WHAT YOU SHOULD DO: Bring together copies of the lines in the data below that contain the word "computer".

Stored records:
== Segment start ==
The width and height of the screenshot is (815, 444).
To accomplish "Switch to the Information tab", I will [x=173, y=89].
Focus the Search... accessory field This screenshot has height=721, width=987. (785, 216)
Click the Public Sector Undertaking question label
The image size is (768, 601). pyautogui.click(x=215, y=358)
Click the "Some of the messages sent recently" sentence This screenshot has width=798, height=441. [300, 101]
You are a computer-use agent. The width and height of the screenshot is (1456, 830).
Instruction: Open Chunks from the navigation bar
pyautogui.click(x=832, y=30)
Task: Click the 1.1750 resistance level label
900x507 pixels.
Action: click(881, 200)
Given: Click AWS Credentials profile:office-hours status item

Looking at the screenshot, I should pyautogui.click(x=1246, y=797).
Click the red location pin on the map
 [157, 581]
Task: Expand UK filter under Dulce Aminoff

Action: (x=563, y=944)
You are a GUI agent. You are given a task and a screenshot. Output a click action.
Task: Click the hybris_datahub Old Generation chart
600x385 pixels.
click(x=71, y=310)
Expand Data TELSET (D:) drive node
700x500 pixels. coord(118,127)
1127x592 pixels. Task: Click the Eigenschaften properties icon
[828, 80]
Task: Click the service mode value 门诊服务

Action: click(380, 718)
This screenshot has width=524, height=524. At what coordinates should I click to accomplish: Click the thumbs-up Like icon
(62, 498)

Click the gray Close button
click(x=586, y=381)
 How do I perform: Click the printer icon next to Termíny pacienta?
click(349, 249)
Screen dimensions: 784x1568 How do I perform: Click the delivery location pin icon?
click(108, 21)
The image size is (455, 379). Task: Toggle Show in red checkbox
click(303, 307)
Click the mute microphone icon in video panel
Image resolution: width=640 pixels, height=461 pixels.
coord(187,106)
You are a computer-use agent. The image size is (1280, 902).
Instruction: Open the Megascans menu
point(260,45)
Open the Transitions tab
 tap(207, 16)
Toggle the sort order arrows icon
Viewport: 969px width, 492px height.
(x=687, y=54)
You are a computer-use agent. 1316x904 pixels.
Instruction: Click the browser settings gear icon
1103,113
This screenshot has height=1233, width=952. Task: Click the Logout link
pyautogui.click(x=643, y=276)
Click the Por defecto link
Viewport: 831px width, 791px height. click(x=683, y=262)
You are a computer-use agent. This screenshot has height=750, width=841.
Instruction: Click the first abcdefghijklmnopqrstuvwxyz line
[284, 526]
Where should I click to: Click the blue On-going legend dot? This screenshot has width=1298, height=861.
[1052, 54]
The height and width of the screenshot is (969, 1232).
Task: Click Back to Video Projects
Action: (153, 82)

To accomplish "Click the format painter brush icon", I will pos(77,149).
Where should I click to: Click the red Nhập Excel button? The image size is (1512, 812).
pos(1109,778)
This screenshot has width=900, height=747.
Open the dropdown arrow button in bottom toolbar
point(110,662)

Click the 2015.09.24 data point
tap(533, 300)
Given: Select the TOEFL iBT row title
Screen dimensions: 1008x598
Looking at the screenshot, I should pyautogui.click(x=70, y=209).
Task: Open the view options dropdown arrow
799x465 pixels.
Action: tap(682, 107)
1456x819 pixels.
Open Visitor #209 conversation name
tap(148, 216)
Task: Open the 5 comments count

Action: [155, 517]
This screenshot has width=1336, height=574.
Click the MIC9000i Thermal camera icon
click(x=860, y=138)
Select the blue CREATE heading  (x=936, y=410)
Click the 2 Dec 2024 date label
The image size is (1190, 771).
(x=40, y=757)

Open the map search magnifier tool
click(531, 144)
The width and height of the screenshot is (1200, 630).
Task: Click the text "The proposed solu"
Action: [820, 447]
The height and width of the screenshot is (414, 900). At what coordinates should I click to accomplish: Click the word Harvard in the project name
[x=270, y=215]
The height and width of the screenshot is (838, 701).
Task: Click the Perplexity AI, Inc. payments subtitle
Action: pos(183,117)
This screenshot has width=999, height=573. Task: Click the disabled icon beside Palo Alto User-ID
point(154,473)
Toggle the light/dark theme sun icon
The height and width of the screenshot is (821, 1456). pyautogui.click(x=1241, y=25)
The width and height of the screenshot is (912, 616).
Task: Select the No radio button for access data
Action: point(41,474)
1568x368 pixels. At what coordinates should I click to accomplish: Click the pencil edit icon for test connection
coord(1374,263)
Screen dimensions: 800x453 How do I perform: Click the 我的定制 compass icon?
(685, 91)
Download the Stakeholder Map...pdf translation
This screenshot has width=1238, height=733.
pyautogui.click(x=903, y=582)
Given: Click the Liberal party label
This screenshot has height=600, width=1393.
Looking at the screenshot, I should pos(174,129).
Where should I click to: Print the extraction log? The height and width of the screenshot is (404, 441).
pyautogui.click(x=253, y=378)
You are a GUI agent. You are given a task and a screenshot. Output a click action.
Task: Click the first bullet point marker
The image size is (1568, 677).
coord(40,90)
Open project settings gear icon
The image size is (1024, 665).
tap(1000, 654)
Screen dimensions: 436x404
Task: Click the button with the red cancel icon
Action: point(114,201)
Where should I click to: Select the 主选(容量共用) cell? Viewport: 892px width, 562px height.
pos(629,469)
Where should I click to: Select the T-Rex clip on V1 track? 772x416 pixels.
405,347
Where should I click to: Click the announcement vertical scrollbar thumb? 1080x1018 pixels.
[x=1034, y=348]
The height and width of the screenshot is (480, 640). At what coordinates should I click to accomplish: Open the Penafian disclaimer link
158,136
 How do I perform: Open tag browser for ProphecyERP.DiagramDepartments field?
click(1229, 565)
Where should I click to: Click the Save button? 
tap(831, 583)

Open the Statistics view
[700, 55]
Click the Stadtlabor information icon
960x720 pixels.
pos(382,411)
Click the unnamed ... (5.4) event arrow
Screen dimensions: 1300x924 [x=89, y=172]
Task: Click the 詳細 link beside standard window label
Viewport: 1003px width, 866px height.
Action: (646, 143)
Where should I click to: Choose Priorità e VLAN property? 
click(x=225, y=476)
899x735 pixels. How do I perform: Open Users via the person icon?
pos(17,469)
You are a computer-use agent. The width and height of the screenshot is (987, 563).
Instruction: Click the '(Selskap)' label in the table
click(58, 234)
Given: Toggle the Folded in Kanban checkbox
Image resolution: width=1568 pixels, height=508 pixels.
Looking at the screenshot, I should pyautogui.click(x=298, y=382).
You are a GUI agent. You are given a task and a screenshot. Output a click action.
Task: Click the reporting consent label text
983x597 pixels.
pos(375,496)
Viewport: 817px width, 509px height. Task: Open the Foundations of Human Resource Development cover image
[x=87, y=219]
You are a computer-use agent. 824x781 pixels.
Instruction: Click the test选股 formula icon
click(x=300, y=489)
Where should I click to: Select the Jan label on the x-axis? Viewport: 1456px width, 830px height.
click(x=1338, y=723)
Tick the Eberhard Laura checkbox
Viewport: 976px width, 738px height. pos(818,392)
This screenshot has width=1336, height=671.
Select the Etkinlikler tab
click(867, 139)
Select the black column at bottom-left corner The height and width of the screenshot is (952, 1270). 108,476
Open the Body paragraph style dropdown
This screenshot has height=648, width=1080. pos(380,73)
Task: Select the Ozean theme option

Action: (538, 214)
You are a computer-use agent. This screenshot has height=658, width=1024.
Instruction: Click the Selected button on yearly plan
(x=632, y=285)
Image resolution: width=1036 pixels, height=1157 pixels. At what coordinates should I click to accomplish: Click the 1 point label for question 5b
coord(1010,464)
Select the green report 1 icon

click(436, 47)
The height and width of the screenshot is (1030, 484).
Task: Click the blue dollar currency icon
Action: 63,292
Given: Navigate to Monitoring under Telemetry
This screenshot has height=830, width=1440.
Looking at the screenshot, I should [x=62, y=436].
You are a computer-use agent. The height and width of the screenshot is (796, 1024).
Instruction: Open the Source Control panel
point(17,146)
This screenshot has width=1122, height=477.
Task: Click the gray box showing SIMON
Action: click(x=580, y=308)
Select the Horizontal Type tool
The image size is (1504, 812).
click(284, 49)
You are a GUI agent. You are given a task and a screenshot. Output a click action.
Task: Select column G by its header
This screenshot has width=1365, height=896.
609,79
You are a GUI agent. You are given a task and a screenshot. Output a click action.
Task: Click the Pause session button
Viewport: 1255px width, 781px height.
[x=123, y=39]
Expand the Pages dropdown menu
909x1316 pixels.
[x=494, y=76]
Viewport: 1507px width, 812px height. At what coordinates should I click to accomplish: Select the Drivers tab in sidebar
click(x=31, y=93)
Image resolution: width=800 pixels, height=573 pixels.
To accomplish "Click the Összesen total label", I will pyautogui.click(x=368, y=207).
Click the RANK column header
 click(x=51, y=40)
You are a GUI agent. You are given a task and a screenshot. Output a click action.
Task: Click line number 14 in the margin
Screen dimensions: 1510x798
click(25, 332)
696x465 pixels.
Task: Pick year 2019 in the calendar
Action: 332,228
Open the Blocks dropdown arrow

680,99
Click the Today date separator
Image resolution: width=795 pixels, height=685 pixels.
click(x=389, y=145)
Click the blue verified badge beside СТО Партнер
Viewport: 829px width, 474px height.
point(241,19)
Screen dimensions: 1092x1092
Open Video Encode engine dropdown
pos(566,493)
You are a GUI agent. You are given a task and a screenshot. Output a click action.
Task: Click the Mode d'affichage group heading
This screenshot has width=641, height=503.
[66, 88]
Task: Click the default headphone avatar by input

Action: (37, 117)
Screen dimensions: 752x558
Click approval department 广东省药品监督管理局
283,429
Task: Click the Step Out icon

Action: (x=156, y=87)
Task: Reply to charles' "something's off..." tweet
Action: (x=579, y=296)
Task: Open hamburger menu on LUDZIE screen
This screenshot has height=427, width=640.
== Segment end ==
REPLY TO THE EXERCISE:
You are a computer-use agent. The width and height of the screenshot is (1456, 830).
You are a computer-use agent. The image size is (1280, 902).
You are a computer-use agent. 1316x904 pixels.
You are a computer-use agent. This screenshot has height=750, width=841.
You are a computer-use agent. The width and height of the screenshot is (987, 563).
You are a computer-use agent. 824x781 pixels.
You are a computer-use agent. This screenshot has height=658, width=1024.
You are a computer-use agent. The height and width of the screenshot is (796, 1024).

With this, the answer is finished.